Saved data entries:
※ ※ ※

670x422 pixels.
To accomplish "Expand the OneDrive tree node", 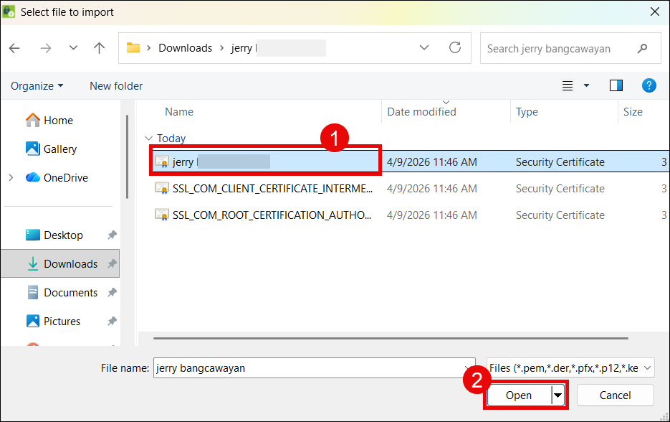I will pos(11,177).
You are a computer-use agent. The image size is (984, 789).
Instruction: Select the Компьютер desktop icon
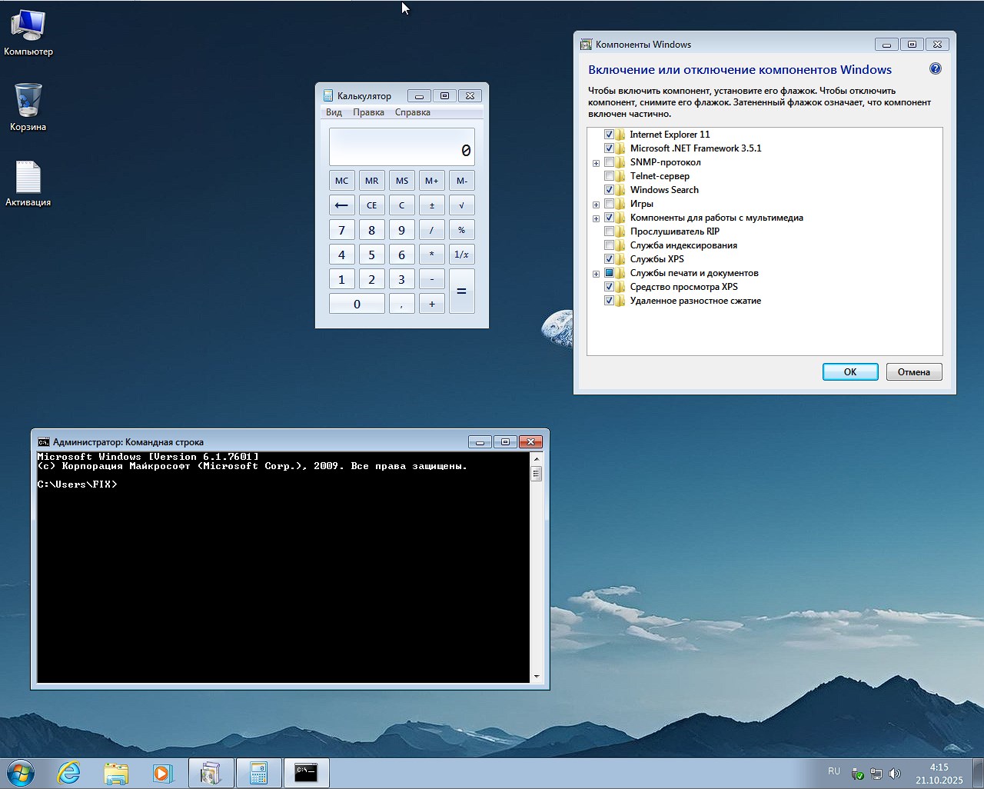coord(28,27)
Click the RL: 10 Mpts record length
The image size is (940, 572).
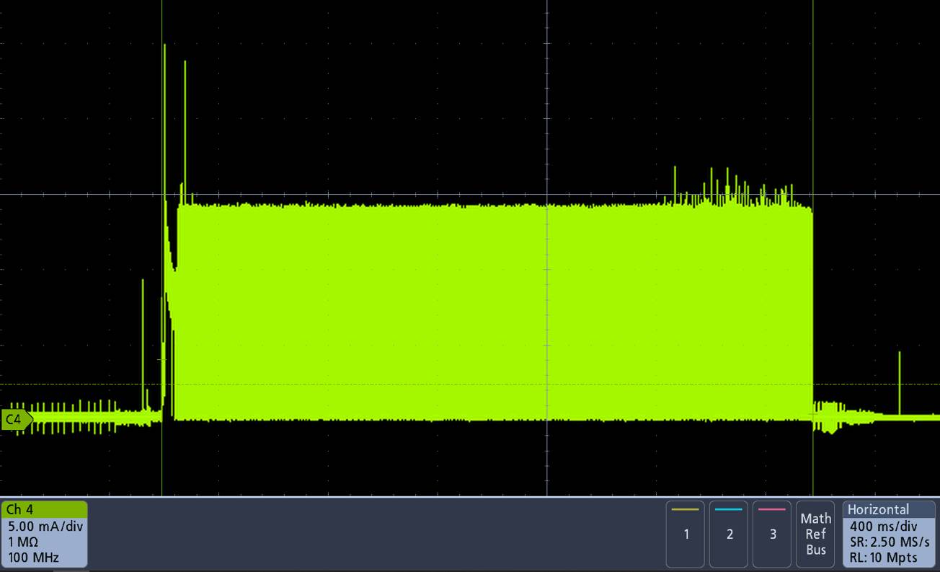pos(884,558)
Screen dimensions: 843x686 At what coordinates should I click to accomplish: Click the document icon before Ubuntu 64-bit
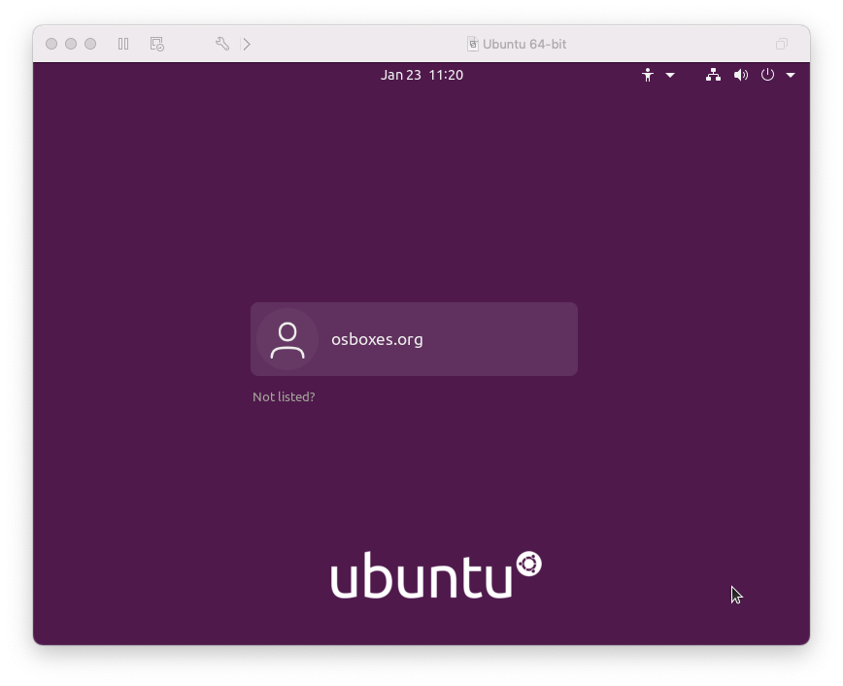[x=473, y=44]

※ ※ ※

EXERCISE DETAILS: The lines to be quoted run from the line containing "Click the RL: 10 Mpts record length" through the end of the entries above, both included; quote them exactly and leave out any pictures.

TASK OUTPUT:
Click the RL: 10 Mpts record length
The image size is (940, 572).
pos(884,558)
Screen dimensions: 843x686 At what coordinates should I click to accomplish: Click the document icon before Ubuntu 64-bit
[x=473, y=44]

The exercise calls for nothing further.